(Bloomberg) -- Japan’s state pension fund, the world’s largest, had its worst quarter in two years as declines in global stock markets during the three months through June eroded the value of its assets.

The Government Pension Investment Fund lost 1.9% during the quarter, or 3.75 trillion yen ($28 billion), reducing its total assets to 193.01 trillion yen, the fund said in Tokyo Friday. Its Japanese stocks fell 3.7% during the period, while foreign equities slid 5.4%. Domestic debt declined 1.3%, while foreign bonds returned 2.7%, thanks to the dollar’s gain of almost 12% against the yen.

With about half of the GPIF’s assets invested overseas, the yen’s rapid depreciation since March has helped cushion the fund’s losses for two straight quarters. The previous loss during the January-March period was the first under the watch of GPIF President Masataka Miyazono, who took the top post in April 2020 in the wake of a pandemic-induced global equity rout.

“Major stock indices domestically and globally fell amid concerns over an economic slowdown from monetary tightening as major central banks around the world raised rates or unwound quantitative easing with inflation progressing,” Miyazono said in a statement.

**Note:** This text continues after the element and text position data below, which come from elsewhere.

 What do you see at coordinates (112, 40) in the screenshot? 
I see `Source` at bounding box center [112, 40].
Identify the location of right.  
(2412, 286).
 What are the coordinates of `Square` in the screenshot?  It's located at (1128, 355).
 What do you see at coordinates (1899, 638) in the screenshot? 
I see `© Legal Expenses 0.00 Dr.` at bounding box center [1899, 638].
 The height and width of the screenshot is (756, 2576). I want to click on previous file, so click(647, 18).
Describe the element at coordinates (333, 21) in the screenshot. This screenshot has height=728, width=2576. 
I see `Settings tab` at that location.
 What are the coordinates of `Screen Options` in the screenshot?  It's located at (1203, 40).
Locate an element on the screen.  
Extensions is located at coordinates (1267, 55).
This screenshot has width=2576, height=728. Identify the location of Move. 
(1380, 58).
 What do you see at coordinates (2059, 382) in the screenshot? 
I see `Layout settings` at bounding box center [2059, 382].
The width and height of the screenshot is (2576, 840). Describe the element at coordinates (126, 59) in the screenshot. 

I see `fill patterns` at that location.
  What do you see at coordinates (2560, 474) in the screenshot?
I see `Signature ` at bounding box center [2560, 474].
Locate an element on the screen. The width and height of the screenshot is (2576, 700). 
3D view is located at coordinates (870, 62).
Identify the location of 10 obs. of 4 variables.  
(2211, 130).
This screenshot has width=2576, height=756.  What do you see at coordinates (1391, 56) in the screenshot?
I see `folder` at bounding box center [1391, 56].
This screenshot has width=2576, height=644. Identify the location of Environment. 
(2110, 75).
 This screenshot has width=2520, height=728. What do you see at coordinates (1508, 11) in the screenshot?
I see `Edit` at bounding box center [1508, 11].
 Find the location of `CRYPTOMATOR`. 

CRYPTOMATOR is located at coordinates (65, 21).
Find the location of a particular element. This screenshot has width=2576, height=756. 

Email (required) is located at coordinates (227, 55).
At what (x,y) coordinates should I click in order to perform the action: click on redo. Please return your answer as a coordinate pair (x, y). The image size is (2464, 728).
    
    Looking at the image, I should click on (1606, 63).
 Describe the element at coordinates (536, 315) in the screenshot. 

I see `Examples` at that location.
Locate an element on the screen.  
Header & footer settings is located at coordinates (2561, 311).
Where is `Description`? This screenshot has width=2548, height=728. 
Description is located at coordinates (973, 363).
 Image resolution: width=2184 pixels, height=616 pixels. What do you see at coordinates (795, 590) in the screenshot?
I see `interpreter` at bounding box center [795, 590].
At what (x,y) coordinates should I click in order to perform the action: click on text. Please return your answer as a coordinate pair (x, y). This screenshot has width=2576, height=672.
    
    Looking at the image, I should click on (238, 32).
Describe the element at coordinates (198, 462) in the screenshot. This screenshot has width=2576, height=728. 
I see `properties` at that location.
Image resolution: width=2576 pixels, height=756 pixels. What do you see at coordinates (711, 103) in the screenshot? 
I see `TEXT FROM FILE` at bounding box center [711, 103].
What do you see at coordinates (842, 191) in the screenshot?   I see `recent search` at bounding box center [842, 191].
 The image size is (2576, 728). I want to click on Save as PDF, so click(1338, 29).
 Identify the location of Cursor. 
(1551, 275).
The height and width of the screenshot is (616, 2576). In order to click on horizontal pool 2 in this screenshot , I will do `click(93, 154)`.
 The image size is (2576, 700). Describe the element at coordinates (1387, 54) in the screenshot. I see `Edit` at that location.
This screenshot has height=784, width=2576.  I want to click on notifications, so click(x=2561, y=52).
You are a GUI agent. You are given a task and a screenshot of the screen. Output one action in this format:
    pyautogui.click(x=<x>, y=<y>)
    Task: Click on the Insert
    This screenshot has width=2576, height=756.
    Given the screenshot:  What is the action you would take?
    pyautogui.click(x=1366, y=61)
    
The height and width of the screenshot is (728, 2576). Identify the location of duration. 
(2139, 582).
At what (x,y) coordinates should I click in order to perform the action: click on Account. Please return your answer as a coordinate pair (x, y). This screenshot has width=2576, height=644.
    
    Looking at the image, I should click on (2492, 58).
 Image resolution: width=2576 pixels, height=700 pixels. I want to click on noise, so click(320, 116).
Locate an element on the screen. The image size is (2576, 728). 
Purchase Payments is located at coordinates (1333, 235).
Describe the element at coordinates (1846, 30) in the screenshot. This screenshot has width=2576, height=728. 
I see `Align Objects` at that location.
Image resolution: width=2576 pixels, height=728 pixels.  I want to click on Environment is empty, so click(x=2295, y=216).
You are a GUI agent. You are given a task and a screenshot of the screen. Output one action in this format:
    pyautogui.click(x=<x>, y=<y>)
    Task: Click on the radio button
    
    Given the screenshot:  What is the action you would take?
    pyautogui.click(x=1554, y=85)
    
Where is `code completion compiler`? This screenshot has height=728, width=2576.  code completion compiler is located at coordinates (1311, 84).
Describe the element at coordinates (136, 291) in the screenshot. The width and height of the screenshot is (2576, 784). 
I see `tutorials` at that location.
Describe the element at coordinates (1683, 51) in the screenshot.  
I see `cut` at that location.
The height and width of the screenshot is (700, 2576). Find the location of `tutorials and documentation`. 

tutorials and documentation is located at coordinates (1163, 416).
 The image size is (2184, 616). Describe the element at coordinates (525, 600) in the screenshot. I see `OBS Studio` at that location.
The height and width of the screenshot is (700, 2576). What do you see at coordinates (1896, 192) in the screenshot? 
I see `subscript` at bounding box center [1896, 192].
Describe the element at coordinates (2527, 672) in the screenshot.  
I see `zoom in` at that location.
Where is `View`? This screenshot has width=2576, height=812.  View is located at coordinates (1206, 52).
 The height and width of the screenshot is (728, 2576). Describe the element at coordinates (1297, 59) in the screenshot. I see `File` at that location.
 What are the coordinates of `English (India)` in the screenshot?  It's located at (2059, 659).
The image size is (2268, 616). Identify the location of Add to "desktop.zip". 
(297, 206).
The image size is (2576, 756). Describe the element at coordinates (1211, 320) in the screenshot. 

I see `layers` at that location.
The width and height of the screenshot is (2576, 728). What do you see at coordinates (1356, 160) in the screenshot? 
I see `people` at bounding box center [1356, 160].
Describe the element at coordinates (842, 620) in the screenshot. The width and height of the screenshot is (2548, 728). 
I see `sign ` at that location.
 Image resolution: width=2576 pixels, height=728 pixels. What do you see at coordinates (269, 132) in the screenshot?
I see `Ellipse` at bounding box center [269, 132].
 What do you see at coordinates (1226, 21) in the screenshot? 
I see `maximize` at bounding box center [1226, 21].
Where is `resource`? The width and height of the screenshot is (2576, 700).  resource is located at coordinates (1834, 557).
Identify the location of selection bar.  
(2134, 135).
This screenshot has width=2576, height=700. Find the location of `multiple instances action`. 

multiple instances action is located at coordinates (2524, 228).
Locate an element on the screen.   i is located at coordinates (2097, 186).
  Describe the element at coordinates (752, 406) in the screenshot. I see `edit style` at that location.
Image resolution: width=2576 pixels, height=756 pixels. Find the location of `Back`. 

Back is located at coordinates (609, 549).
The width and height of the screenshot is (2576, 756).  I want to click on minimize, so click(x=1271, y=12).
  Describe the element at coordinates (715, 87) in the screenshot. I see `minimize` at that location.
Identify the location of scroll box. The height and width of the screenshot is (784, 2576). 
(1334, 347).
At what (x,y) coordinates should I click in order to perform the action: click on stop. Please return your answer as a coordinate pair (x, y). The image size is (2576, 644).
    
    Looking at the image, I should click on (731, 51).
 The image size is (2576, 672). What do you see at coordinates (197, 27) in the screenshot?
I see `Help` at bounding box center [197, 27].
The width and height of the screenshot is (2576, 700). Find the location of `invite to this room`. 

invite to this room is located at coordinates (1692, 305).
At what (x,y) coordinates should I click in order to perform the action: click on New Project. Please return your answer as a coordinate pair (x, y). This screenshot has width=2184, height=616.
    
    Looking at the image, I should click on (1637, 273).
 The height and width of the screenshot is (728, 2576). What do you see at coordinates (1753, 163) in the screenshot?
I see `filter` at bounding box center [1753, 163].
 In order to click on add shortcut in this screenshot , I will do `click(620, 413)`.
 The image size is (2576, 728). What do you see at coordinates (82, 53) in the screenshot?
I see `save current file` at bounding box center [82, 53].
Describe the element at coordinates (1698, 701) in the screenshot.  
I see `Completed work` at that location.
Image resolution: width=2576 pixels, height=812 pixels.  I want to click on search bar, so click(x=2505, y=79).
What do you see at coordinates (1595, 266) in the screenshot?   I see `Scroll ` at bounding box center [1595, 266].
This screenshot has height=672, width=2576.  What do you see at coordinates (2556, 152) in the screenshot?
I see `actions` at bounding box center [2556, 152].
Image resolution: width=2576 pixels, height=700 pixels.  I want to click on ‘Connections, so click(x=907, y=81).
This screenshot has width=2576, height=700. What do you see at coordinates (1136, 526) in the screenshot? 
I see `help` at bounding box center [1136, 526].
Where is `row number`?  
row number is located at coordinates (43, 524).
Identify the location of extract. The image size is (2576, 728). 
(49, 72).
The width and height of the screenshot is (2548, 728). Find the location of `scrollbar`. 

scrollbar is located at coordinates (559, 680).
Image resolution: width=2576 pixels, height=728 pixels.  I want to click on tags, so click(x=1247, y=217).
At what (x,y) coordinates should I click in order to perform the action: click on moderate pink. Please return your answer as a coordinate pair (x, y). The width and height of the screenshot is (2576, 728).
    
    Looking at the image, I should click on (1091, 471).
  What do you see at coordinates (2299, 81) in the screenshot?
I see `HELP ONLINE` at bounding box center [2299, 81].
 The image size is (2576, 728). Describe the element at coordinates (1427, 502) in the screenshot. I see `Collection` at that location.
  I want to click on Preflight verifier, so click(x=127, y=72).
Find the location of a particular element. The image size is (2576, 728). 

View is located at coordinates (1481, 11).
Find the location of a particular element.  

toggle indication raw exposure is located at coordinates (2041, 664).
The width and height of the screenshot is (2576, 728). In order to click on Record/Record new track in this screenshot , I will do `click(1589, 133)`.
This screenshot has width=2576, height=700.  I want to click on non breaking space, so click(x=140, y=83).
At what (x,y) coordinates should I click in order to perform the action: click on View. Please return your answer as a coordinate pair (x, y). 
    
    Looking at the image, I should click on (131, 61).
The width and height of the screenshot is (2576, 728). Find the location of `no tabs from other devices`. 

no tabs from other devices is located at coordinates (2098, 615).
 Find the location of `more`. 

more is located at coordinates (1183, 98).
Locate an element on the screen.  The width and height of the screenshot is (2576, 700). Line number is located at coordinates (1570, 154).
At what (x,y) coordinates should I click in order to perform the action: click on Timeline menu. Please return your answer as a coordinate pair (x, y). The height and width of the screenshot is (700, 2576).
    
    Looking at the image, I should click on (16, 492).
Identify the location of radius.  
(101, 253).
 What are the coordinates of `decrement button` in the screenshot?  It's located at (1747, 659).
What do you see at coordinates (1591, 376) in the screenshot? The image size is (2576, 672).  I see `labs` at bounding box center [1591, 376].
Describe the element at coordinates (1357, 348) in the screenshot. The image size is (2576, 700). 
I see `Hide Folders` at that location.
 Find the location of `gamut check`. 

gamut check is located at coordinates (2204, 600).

During the April-June period, the MSCI All-Country World Index of global stocks and the S&P 500 Index both slumped 16%, while the Topix index dropped 3.9%. Yields on 10-year US Treasuries rose 67 basis points in the period, while benchmark Japanese government bond yields were little changed.

“Given that 50% of its portfolio is stock sensitive and 50% currency sensitive, returns will swing largely if these markets do,” said Takafumi Yamawaki, the head of local rates and currencies research at JPMorgan Securities Japan Co. 

The GPIF’s loss was the steepest since a global equity rout in the first quarter of 2020 wiped out a record $165 billion from the fund’s assets.

(Adds president’s comment in fourth paragraph, analyst’s quote in sixth.)